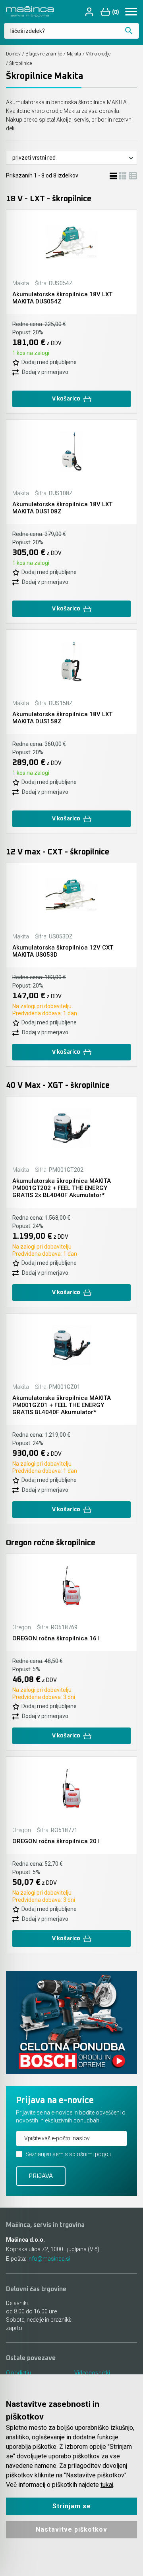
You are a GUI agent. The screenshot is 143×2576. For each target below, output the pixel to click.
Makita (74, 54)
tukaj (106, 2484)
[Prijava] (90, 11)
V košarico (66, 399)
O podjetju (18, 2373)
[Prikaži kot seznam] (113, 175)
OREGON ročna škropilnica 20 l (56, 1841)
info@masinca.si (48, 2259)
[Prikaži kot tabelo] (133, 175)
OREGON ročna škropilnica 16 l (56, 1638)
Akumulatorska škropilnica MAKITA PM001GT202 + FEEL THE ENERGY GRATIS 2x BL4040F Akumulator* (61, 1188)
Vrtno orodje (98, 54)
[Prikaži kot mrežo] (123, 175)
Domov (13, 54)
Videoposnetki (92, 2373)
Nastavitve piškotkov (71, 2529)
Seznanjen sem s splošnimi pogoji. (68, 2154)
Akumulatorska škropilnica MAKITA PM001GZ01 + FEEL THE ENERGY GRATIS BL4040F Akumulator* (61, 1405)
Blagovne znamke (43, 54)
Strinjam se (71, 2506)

__Task to complete__: Print the listing again exactly as it appears, except for the pictures, which stay out.

__Finished task__:
You are a GUI agent. The screenshot is 143×2576. For each target below, output the pixel to click.
Makita (74, 54)
tukaj (106, 2484)
[Prijava] (90, 11)
V košarico (66, 399)
O podjetju (18, 2373)
[Prikaži kot seznam] (113, 175)
OREGON ročna škropilnica 20 l (56, 1841)
info@masinca.si (48, 2259)
[Prikaži kot tabelo] (133, 175)
OREGON ročna škropilnica 16 l (56, 1638)
Akumulatorska škropilnica MAKITA PM001GT202 + FEEL THE ENERGY GRATIS 2x BL4040F Akumulator* (61, 1188)
Vrtno orodje (98, 54)
[Prikaži kot mrežo] (123, 175)
Domov (13, 54)
Videoposnetki (92, 2373)
Nastavitve piškotkov (71, 2529)
Seznanjen sem s splošnimi pogoji. (68, 2154)
Akumulatorska škropilnica MAKITA PM001GZ01 + FEEL THE ENERGY GRATIS BL4040F Akumulator* (61, 1405)
Blagovne znamke (43, 54)
Strinjam se (71, 2506)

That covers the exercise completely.